Slow Cooker
Ginger Beef over Soba Noodles with Snow Peas
Sautéed Yellow Squash and MintIngredients
- 3½ lb boneless chuck roast, well trimmed
- 1 tsp salt
- 1 tsp pepper
- 1 cup low-sodium beef broth
- 4 cloves garlic, minced
- 3 (1-inch) pieces ginger, peeled and thinly sliced
- 1 onion, chopped
- 1 (12.8-oz) pkg soba noodles
- 1 (8-oz) organic snow peas, halved diagonally
- 2 Tbsp thinly sliced green onion
- 1 Tbsp sesame oil
Instructions
- Sprinkle beef with salt and pepper; place in a 5- to 7-quart slow cooker.

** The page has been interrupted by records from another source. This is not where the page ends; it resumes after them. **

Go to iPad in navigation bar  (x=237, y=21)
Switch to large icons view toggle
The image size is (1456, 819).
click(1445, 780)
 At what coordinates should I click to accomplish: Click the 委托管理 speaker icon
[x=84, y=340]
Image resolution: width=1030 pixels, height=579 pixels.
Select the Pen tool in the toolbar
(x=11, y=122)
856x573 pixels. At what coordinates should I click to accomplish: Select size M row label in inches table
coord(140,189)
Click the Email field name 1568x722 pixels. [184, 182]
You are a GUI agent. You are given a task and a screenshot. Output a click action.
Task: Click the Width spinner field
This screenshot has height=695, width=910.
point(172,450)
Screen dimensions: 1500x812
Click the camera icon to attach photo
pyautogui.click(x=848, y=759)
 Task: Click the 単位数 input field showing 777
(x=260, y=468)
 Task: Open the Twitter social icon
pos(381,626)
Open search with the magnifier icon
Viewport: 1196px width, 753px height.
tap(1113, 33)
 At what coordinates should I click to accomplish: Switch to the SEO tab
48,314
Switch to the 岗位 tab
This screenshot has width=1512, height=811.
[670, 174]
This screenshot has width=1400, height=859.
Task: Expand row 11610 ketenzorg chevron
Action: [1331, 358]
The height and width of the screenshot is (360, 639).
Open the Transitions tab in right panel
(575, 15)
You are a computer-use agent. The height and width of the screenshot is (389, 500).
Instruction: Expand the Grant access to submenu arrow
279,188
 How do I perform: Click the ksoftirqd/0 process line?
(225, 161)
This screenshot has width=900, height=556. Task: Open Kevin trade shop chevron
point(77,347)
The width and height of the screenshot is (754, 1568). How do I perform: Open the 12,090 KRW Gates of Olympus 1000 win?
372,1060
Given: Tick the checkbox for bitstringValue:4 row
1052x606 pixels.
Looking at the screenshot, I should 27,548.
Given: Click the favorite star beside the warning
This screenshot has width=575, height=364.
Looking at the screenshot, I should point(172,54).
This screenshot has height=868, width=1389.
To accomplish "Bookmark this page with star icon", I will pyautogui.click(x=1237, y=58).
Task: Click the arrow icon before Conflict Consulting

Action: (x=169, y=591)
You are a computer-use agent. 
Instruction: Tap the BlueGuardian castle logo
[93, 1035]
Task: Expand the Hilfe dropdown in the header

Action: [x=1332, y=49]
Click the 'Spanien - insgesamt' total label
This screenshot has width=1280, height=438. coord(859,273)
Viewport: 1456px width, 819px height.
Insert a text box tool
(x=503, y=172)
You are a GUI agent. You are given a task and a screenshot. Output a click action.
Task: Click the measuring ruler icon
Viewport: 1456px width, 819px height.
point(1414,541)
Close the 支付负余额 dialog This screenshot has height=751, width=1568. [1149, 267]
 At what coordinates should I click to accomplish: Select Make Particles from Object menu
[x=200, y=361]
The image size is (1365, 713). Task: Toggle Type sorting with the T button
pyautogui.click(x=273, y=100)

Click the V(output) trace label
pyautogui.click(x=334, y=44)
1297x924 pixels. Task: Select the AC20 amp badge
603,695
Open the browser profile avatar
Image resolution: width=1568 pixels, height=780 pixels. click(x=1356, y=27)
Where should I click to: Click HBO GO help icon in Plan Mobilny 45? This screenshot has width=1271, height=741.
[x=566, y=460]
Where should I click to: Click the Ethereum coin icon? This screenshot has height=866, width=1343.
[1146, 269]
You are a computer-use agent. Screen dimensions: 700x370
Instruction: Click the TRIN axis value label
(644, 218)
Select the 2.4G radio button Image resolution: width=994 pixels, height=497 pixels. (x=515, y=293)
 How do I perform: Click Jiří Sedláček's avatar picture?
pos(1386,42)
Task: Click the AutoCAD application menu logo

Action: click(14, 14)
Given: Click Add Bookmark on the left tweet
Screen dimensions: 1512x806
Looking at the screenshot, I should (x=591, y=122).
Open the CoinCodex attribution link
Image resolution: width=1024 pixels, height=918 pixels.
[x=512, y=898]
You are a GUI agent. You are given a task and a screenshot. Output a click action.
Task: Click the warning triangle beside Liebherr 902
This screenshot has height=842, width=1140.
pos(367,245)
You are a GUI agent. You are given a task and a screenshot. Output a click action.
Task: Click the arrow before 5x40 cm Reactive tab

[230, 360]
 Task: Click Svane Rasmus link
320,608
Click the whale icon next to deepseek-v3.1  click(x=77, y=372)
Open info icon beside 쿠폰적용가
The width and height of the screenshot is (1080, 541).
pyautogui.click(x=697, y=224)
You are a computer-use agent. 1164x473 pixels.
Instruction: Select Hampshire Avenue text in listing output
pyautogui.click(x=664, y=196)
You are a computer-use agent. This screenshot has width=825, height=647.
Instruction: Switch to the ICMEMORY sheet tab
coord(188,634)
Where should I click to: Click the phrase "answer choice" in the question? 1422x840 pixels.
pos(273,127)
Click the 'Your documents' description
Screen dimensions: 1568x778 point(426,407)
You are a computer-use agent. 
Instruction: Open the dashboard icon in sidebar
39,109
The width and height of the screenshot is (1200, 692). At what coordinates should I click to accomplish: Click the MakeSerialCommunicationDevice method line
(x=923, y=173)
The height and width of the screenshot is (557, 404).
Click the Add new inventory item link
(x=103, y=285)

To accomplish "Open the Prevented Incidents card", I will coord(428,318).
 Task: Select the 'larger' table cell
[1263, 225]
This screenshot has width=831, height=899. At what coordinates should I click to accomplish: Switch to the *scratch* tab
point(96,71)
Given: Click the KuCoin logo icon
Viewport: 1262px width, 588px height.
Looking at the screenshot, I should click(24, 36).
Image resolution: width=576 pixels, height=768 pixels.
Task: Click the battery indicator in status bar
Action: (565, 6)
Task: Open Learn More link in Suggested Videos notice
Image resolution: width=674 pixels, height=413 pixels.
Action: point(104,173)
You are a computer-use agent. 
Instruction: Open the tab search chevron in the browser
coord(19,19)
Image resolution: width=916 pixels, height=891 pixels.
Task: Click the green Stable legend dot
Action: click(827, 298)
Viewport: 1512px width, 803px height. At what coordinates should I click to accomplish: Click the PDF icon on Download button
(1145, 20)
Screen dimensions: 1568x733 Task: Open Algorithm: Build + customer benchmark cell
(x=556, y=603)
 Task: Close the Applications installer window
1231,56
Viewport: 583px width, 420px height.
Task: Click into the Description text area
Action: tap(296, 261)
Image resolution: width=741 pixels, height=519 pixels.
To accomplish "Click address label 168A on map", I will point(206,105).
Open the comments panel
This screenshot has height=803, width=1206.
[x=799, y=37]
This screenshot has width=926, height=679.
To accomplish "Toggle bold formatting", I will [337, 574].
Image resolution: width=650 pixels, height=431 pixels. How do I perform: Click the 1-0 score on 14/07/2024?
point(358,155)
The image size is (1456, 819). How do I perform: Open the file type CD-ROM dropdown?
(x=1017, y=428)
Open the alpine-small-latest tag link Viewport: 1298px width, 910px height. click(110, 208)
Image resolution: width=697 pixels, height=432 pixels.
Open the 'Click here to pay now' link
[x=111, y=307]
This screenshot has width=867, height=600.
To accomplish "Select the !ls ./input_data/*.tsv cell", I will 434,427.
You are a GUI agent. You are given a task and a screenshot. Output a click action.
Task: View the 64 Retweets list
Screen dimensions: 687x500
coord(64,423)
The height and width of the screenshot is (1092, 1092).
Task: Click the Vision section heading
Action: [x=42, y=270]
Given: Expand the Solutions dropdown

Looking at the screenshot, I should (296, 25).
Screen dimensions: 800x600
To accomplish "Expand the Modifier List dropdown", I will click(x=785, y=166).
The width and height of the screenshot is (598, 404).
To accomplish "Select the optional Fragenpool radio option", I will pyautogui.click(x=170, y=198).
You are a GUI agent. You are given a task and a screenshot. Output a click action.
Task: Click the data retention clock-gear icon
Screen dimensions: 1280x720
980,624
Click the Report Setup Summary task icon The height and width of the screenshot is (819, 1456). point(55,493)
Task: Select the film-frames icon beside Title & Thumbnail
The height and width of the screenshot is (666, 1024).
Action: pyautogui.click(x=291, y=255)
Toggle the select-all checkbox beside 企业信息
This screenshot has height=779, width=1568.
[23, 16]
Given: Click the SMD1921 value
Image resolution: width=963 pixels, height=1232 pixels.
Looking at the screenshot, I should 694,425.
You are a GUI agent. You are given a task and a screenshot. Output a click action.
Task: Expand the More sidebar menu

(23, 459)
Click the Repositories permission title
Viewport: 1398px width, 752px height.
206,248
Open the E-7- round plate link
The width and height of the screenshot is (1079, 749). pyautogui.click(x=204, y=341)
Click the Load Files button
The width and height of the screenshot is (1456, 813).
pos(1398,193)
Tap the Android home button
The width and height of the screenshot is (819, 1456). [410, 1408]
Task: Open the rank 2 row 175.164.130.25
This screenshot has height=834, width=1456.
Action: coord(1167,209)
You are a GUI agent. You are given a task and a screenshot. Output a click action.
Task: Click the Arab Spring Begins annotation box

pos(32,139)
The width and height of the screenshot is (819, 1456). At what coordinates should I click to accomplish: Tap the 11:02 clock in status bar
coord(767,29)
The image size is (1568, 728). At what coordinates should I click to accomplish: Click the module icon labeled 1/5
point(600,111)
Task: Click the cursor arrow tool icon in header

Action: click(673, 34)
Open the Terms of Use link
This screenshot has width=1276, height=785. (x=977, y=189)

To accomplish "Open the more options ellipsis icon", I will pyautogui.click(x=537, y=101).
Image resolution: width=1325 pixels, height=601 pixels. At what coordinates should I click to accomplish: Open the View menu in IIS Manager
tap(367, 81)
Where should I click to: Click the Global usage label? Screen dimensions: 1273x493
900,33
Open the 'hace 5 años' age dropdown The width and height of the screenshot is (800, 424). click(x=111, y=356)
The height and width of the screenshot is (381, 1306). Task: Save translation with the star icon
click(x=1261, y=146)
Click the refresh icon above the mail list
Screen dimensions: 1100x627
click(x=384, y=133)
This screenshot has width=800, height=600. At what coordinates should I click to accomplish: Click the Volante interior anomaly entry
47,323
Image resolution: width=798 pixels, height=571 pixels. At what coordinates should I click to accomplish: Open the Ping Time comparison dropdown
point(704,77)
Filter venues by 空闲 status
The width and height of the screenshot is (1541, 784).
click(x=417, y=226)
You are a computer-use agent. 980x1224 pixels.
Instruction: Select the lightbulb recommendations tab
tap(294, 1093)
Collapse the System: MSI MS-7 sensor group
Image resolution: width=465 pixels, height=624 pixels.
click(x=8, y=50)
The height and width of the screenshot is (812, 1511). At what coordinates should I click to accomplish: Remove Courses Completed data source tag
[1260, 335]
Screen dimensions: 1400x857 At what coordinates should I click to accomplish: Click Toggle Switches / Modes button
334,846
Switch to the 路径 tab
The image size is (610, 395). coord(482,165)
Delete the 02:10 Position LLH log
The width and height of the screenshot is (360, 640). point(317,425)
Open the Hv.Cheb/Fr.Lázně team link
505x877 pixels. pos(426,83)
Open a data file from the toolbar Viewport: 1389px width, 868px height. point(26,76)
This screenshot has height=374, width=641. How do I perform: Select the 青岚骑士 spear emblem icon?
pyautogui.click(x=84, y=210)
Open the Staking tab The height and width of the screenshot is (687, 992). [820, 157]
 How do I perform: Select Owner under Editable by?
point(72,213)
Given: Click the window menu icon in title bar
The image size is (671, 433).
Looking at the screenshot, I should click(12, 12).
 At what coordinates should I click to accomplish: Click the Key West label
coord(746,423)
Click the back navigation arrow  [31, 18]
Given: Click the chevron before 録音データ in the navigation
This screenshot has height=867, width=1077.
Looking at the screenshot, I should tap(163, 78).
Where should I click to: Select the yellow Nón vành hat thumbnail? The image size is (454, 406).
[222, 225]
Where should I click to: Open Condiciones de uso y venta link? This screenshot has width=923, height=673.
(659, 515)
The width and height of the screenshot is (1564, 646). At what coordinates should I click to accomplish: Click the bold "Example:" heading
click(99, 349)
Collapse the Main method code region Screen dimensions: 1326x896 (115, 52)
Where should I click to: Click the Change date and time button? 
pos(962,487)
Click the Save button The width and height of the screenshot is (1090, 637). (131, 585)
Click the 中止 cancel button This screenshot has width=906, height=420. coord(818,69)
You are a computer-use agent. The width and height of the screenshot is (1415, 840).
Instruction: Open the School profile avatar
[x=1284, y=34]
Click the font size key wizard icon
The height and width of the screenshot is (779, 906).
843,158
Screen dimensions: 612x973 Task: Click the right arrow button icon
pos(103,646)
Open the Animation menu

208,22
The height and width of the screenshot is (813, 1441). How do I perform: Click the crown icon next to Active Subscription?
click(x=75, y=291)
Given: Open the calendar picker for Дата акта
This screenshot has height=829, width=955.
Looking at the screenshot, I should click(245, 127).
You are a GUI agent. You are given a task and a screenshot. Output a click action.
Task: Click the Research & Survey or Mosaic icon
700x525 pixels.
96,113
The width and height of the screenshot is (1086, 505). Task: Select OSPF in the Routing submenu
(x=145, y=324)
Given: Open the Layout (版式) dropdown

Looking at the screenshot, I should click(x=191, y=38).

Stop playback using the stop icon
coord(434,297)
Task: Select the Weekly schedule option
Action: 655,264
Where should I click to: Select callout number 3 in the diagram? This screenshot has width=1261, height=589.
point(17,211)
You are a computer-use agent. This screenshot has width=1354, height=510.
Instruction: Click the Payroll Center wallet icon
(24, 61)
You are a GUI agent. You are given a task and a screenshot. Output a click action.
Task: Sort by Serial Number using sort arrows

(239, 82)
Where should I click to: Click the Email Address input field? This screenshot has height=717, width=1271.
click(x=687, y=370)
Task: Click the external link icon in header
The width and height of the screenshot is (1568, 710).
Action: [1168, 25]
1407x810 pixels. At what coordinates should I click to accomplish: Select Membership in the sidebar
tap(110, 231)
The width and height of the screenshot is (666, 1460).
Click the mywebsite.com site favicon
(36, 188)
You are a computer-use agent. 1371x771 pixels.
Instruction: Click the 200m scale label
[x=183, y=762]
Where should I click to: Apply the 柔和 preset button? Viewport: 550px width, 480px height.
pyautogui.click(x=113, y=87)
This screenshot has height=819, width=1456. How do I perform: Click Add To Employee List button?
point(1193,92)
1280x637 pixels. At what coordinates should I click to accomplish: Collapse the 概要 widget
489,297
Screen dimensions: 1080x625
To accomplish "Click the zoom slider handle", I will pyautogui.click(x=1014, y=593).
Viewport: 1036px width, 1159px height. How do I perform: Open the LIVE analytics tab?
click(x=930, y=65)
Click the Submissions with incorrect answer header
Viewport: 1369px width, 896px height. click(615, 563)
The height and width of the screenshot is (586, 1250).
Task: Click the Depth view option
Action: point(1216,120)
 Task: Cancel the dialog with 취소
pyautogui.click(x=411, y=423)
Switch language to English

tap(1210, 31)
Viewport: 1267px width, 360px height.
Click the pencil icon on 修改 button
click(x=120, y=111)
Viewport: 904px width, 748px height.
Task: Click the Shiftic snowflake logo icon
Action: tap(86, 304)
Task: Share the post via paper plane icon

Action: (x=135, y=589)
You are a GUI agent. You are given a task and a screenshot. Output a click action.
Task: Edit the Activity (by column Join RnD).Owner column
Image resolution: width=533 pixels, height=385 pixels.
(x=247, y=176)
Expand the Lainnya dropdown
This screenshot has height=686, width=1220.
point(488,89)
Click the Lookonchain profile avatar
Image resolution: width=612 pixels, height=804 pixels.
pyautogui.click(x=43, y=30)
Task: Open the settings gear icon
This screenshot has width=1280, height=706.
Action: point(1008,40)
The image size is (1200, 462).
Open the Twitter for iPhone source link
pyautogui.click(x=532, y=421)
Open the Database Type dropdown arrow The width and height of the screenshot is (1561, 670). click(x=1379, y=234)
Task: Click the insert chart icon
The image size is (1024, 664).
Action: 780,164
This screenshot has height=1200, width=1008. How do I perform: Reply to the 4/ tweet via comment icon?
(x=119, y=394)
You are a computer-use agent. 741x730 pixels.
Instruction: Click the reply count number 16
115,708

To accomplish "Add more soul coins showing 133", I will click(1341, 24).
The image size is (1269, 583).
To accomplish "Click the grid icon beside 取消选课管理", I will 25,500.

- Add broth, garlic, ginger, and onion.
- Cover and cook on LOW 8 to 10 hours or until beef is tender. Reserve half of beef for Beef, Broccoli, and Cabbage Bowls recipe.
- Cook noodles according to package directions.
- Combine hot noodles, snow peas, onion, and sesame oil; toss. Serve beef mixture over noodle mixture.
Side Dish Ingredients
- 1½ lb yellow squash, cut into ½-inch slices
- ½ tsp salt
- ½ tsp pepper
- 1 Tbsp olive oil
- ¼ cup chopped fresh mint (or use basil)
Side Dish Instructions
- Toss together squash, salt, and pepper.
- Heat oil in a large skillet over medium-high heat. Add squash; cook 5 minutes or until crisp-tender. Add mint; toss.